Information given =
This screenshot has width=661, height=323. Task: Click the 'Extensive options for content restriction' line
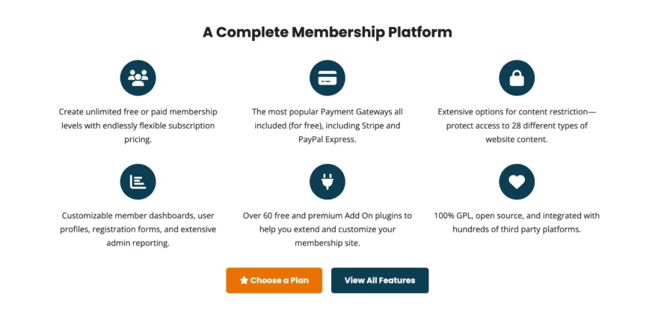517,111
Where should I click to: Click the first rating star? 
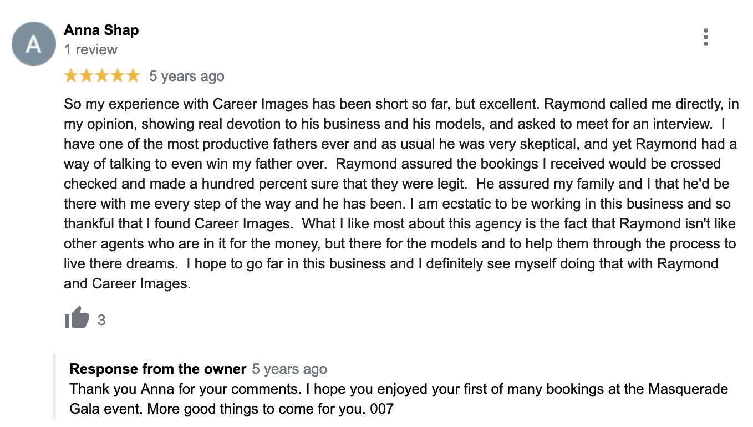click(x=72, y=76)
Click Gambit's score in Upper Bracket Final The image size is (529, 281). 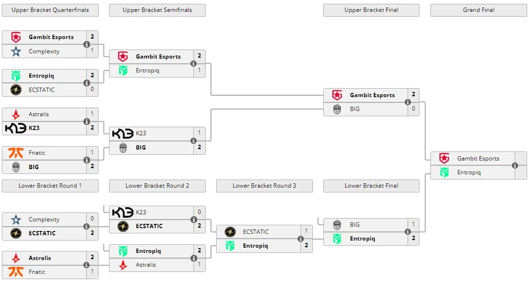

Work task = Transcribe all of the data above verbatim but omit every picture.

Exercise result =
This screenshot has width=661, height=323. Task: Click the 'Extensive options for content restriction' line
517,111
Where should I click to: Click the first rating star? 
click(x=72, y=76)
Click Gambit's score in Upper Bracket Final The image size is (529, 281). 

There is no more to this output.